[start]

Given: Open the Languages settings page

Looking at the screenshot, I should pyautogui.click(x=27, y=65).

[end]
[start]

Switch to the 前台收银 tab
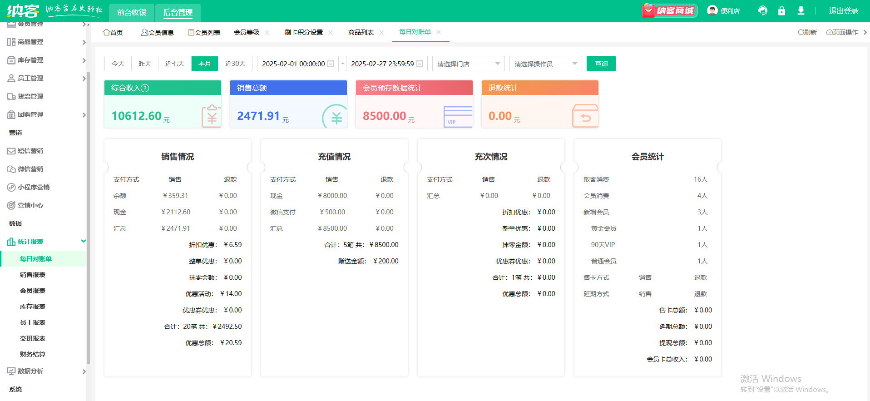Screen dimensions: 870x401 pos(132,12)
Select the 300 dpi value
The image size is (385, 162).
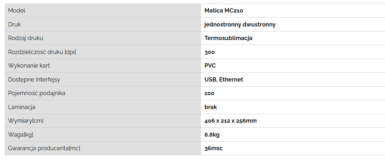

[end]

Render the material from the line containing "Switch to the 前台收银 tab" through the line containing "The image size is (385, 162).", inclusive, as a JSON list of strings with one string per line. Omit blank lines and the pictures.

> **Reply to the task**
[
  "Switch to the 前台收银 tab",
  "Screen dimensions: 870x401 pos(132,12)",
  "Select the 300 dpi value",
  "The image size is (385, 162)."
]